Related to Proving Sylow p-Subgroup is Normal in Finite Group

1. What is a Sylow p-subgroup?

A Sylow p-subgroup is a subgroup of a finite group whose order is a power of a prime number p.

2. How is a Sylow p-subgroup proven to be normal in a finite group?

To prove that a Sylow p-subgroup is normal in a finite group, we use the Sylow Theorems, which state that if a group G has order pn, where p is a prime number and n is a positive integer, then G contains a subgroup of order pk for every k that divides n. Additionally, if pk is the largest power of p that divides n, then the subgroup of order pk is normal in G.

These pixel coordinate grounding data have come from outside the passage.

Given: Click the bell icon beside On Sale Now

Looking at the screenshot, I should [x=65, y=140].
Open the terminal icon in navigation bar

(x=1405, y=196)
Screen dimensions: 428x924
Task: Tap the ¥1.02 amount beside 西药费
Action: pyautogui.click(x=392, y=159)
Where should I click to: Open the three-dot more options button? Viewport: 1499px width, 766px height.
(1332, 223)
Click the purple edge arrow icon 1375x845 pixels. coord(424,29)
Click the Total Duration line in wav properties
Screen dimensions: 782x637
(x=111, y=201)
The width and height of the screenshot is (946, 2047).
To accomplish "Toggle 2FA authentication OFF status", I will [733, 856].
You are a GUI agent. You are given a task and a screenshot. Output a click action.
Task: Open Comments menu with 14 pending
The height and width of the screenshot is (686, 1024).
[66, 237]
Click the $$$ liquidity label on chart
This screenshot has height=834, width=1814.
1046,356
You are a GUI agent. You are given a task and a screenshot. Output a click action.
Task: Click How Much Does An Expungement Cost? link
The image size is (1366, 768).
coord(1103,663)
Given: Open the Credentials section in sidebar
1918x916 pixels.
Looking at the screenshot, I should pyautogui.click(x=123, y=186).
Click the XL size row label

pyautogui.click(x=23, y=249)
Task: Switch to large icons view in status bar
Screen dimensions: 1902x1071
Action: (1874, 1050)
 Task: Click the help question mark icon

3. What is the significance of proving a Sylow p-subgroup to be normal in a finite group?

Proving a Sylow p-subgroup to be normal in a finite group is important because it allows us to better understand the structure and properties of the group. It also allows us to simplify computations and make connections to other areas of mathematics, such as group theory and number theory.

4. Can a finite group have more than one normal Sylow p-subgroup?

Yes, a finite group can have multiple normal Sylow p-subgroups. This is because the Sylow Theorems only guarantee the existence of one normal Sylow p-subgroup for each prime factor of the group's order, but it is possible for a group to have multiple prime factors.

5. Is there a direct method for proving a Sylow p-subgroup to be normal in a finite group?

No, there is no direct method for proving a Sylow p-subgroup to be normal in a finite group. The proof typically involves using the Sylow Theorems and constructing a normal subgroup through a series of steps and arguments. It is not a straightforward process and may require advanced mathematical techniques.